There are boroughs and townships throughout the commonwealth that are most notable for how empty they feel, commercial corridors where vacant storefronts far outnumber active businesses. Legislation under consideration in Harrisburg, House Bill 610, would expand the scope of land banks to help address the problem.
Land banks clean and recycle land: They can acquire a piece of property and clear it of old legal entanglements and taxes so it can be sold and returned to use. But there’s one type of property that land banks have a really hard time working with — brownfields.
An Lewis is the executive director of the Tri-COG Land Bank, and she said when most people think about brownfields, abandoned steel mills or huge industrial sites come to mind.

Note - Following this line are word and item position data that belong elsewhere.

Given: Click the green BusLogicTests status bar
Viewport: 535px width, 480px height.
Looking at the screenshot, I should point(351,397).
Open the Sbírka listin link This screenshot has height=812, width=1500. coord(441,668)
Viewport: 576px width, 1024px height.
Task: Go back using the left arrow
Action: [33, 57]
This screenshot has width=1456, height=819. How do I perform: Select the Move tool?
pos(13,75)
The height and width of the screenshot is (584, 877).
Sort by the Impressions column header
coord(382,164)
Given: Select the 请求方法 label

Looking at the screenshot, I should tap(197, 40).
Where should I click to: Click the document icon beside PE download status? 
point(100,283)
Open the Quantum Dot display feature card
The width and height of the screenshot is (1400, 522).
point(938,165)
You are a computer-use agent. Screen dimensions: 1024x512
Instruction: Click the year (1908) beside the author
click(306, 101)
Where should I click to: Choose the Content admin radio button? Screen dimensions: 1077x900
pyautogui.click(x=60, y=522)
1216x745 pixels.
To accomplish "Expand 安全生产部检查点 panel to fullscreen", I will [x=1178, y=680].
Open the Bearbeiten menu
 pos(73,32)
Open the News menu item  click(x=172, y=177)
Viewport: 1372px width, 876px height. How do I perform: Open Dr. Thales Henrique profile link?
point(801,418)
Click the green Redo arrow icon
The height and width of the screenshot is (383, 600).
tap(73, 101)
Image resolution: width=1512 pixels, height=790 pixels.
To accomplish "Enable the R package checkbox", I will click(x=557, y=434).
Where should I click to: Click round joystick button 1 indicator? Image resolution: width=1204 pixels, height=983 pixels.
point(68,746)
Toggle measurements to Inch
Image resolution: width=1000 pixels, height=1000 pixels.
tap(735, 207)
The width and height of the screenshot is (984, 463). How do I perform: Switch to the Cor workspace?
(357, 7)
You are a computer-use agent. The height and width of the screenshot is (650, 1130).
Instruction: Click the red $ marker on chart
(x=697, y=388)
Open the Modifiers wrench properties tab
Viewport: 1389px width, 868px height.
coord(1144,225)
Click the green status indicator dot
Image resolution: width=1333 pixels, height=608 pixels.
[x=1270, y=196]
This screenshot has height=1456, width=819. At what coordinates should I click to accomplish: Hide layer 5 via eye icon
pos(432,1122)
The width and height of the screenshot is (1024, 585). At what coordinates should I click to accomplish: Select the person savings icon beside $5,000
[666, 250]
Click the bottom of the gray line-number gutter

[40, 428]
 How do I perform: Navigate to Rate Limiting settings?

“But what we don’t really think about are all of those neighborhood-based businesses: dry cleaners, gas stations, junk yards.”
Unlike the state’s redevelopment agencies, land banks are not protected from the environmental liability associated with those sites. If a land bank purchased a neighborhood brownfield it could be sued for the harms created by the last owner. In addition, it could be required to clean up those sites, which entails expensive testing and any number of remediation requirements.
The risk and expense keep a lot of places trapped in limbo, Lewis said.
“The amount of oversight from the state is really important,” she said. “But it can act as a barrier to redevelopment.”
The proposed legislation would solve that problem with a small change: it adds “land bank” to a list of entities in Pennsylvania that can do this work without being held responsible for cleanup. Land banks could instead acquire properties, hold them and navigate the process of creating a clean up plan. Then, that plan and its costs could be shared with a potential buyer.
State Rep. Austin Davis introduced the bill and he said the small change it makes could have a big impact.
“We could start to see major revitalization in communities that haven’t seen revitalization in a long time,” he said, adding that no one’s really working on bringing these small brownfield sites back to life.
The Tri-COG Land Bank experienced the inefficiency of the existing system first hand, Lewis said. In 2018 the Borough of Swissvale asked the land bank to help revitalize a former dry cleaners. Shortly after getting involved the land bank realized state law did not protect them; it’s taken more than two years to sort through the red tape.
If the law had been different, “very likely that property would have been returned to the tax rolls some time ago.”
The bill is scheduled for a committee vote on Tuesday.